Thermally reversible xyloglucan gels as vehicles for oral drug delivery

Abstract

The potential, as sustained release vehicles, of gels formed in situ following the oral administration of dilute aqueous solutions of a xyloglucan polysaccharide derived from tamarind seed has been assessed by in vitro and in vivo studies.
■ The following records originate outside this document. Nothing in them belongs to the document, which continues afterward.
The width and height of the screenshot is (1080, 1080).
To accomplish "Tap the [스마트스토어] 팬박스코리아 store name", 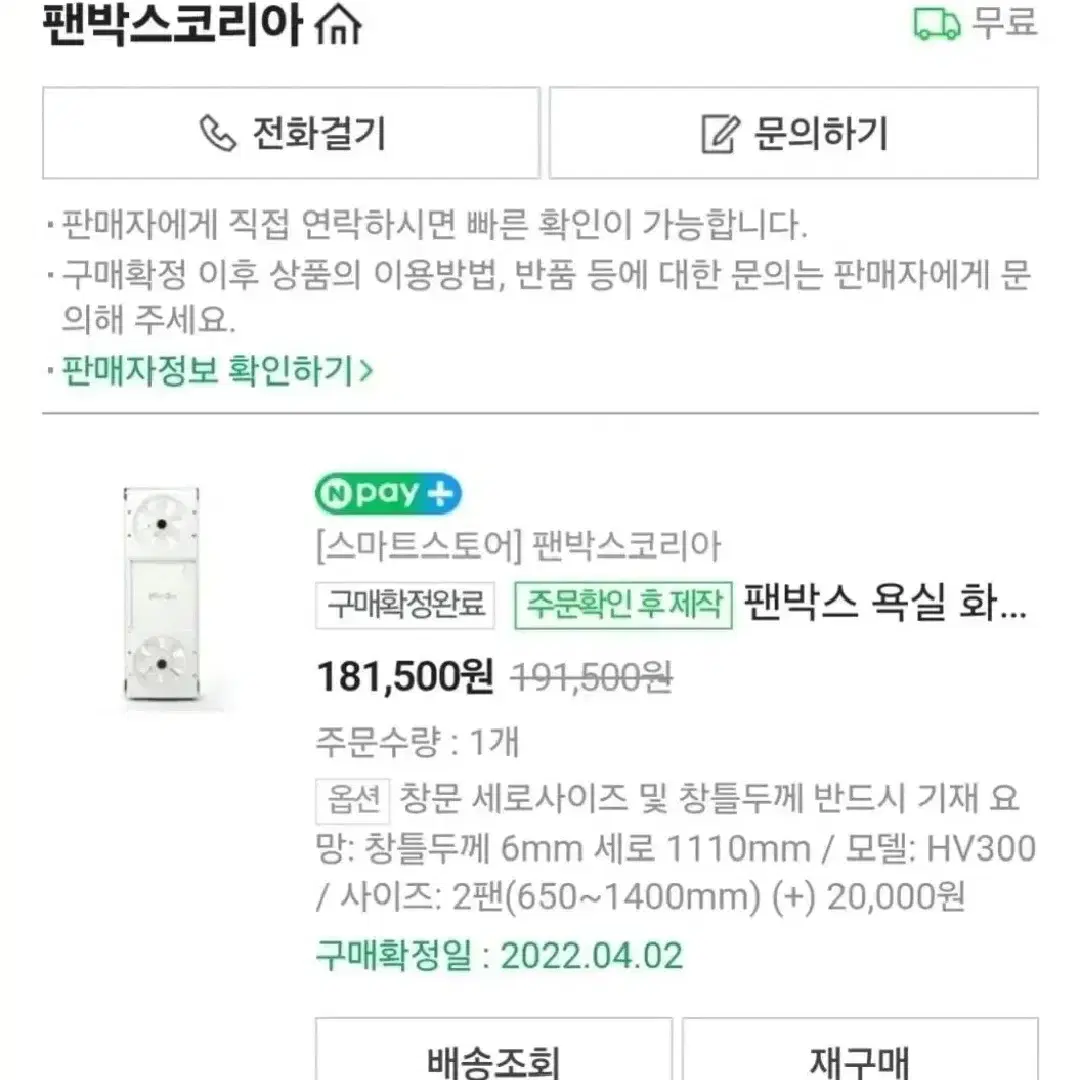I will [518, 547].
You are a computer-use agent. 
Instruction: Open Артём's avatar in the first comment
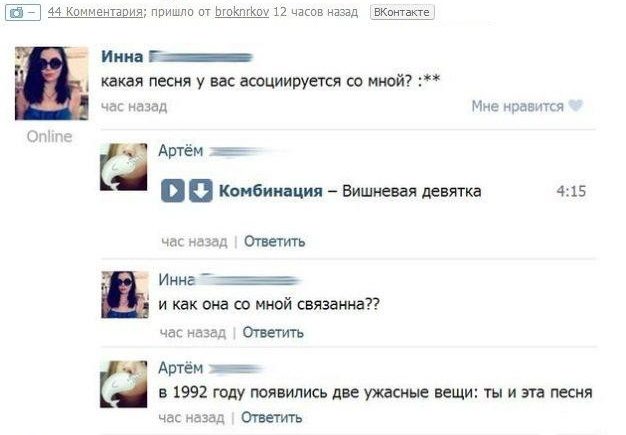tap(123, 167)
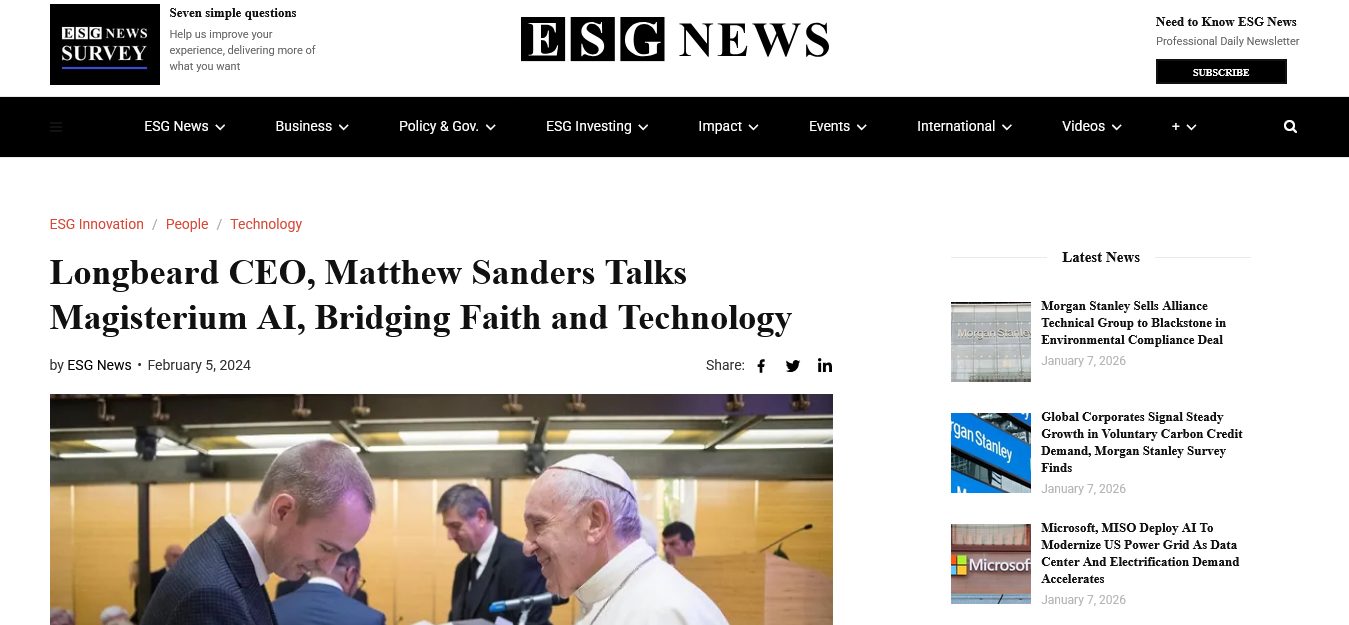Share article on Facebook icon
Image resolution: width=1349 pixels, height=625 pixels.
click(x=761, y=366)
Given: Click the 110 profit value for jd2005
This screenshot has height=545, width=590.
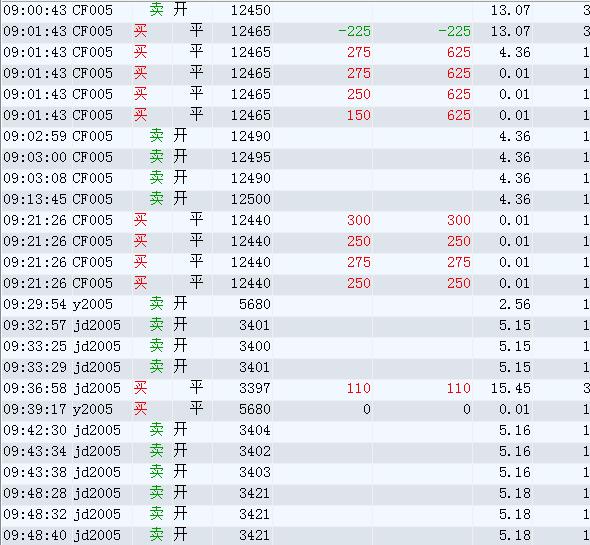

Aqueous solutions of xyloglucan that had been partially degraded by β-galactosidase to eliminate 44% of galactose residues formed rigid gels at concentrations of 1.0 and 1.5% w/w at 37°C. The in vitro release of indomethacin and diltiazem from the enzyme-degraded xyloglucan gels followed root-time kinetics over a period of 5 h at 37°C at pH 6.8. Plasma concentrations of indomethacin and diltiazem, after oral administration to rats of chilled 1% w/w aqueous solutions of the enzyme-degraded xyloglucan containing dissolved drug, and a suspension of indomethacin of the same concentration were compared. Constant indomethacin plasma concentrations were noted from both formulations after 2 h and were maintained over a period of at least 7 h. Bioavailability of indomethacin from xyloglucan gels formed in situ was increased approximately threefold compared with that from the suspension. The results of this study suggest the potential of the enzyme-degraded xyloglucan gels as vehicles for oral delivery of drugs.